Details of the Parent Company's subsidiaries at 30 April 2024 are as follows:
The Parent Company holds assets on behalf of its customers totaling £21,760,526 (2023: £62,100,253). The Parent Company manages safeguarded funds that are held in segregated bank or investment accounts. The balances in these segregated accounts belong to the Parent Company's customers and represent cash given in return for the issuance of e-money. The Parent Company does not have rights or control to disburse the balances in these accounts unless it is acting in accordance with instruction received from its customers to redeem the e-money that has been issued. When e-money is issued to a customer, a liability against the Parent Company is recognised on the balance sheet. With consideration of the preceding facts, the recognition of these assets and liabilities in the balance sheet is considered relevant to a full understanding of the Parent Company's financial performance and financial solvency position.

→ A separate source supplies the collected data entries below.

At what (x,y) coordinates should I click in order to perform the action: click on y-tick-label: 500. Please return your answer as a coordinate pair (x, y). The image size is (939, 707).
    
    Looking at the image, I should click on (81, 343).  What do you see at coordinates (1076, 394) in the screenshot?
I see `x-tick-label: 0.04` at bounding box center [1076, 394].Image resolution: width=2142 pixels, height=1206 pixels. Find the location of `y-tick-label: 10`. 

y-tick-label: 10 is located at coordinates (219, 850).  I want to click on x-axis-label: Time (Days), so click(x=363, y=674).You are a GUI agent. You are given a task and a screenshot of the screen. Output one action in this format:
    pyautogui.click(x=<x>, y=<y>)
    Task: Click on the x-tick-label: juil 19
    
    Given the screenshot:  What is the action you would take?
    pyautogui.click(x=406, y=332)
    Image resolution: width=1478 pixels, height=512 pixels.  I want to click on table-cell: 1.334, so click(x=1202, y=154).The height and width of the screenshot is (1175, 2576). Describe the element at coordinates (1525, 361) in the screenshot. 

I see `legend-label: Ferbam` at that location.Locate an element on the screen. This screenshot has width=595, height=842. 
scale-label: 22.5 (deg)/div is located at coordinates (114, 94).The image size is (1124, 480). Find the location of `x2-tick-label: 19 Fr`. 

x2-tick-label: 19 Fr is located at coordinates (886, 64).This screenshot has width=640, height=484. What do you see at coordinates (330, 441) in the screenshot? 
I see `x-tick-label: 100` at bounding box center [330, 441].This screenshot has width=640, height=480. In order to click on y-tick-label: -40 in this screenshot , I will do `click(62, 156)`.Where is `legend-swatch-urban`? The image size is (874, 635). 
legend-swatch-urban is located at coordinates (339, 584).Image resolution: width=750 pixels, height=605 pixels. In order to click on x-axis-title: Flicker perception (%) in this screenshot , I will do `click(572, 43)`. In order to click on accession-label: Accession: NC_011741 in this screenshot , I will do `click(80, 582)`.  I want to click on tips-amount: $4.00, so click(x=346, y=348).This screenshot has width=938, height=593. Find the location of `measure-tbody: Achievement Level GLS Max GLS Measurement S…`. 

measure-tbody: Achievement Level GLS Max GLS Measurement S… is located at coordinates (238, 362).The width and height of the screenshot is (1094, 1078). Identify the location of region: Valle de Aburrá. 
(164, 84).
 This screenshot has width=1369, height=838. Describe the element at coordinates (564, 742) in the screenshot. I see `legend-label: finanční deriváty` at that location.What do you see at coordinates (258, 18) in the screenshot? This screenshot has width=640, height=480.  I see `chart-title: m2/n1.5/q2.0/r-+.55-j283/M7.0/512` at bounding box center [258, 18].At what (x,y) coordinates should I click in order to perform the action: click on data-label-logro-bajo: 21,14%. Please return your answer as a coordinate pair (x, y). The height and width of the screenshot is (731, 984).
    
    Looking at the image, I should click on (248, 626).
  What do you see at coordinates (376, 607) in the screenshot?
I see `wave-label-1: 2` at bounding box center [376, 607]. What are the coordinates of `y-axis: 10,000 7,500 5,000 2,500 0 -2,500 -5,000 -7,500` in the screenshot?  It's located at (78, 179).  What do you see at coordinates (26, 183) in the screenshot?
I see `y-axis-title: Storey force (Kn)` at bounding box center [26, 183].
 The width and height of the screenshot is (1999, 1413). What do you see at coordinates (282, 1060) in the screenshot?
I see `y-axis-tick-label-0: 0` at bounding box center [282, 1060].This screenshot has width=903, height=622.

A defined contribution pension scheme is operated for all qualifying employees. The assets of the scheme are held separately from those of the group in an independently administered fund.
During the reporting year, the Parent Company raised additional share capital (ordinary shares of £1.00 each) of £738,460 on 16 May 2023, (issue of shares for cash consideration comprising).
The total new share capital raised during the year is £738,460 with the nominal value of £1.00 per ordinary share (2023: £2,394,147). The share capital at the year end is £21,449,690 (2023: £20,711,230).
Non-controlling interest account includes the retained earnings owned by the minority interest of the Subsidiary at the year end amounted to a negative of £2,079 (2023: £2,483).
Profit and loss account
The profit and loss account includes all current and prior period retained profits and losses.
During the year, the Parent Company incurred expenses totaling £214,671 (2023: £1,026,750) for support services provided by a related party. Amounts owed at the year end were £14,976 (2023: £59,910).
Interest income accrued during the year on the subordinated loan provided to Epayment Holdings Limited (the Ultimate Parent Company) was £13,603 (2023: £13,574). As at the year end, the Parent Company had accounts receivable from the Ultimate Parent Company totaling £232,744 (2023: £195,868).
Total remuneration paid by the Group in respect of key management personnel for the year was £437,966 (2023: £779,105).
The immediate and ultimate parent company is Epayments Holdings Limited, a company incorporated in Jersey with number 110641 , whose registered office is at 3rd Floor, Charter Place, 23-27 Seaton Place, St Helier, Jersey, JE4 OWH. Epayments Holdings Limited does not prepare consolidated financial statements and is controlled by the EXIF Trust.
Subsequent events: Sale of Subsidiary – Epayments Technology LLC
In July 2022, the Board of Directors of the Parent Company approved the sale of its 99% shareholding in its subsidiary, which operates in Russia. The completion of such a transaction required regulatory approval from the relevant Russian authorities. Subsequent to the reporting date, on 19 August 2024, the required government approval for the sale was obtained. The transaction was completed on 6 December 2024.
As the approval and completion date of the transaction occurred after the reporting date, but before the approval of these financial statements, this event is considered a non-adjusting subsequent event under FRS 102. Accordingly, no adjustments have been made to the carrying amounts of assets or liabilities as at 30 April 2024 in respect of this transaction. The Parent Company will assess the financial impact of the sale, including any gain or loss on disposal, in the financial statements for the year ending 30 April 2025.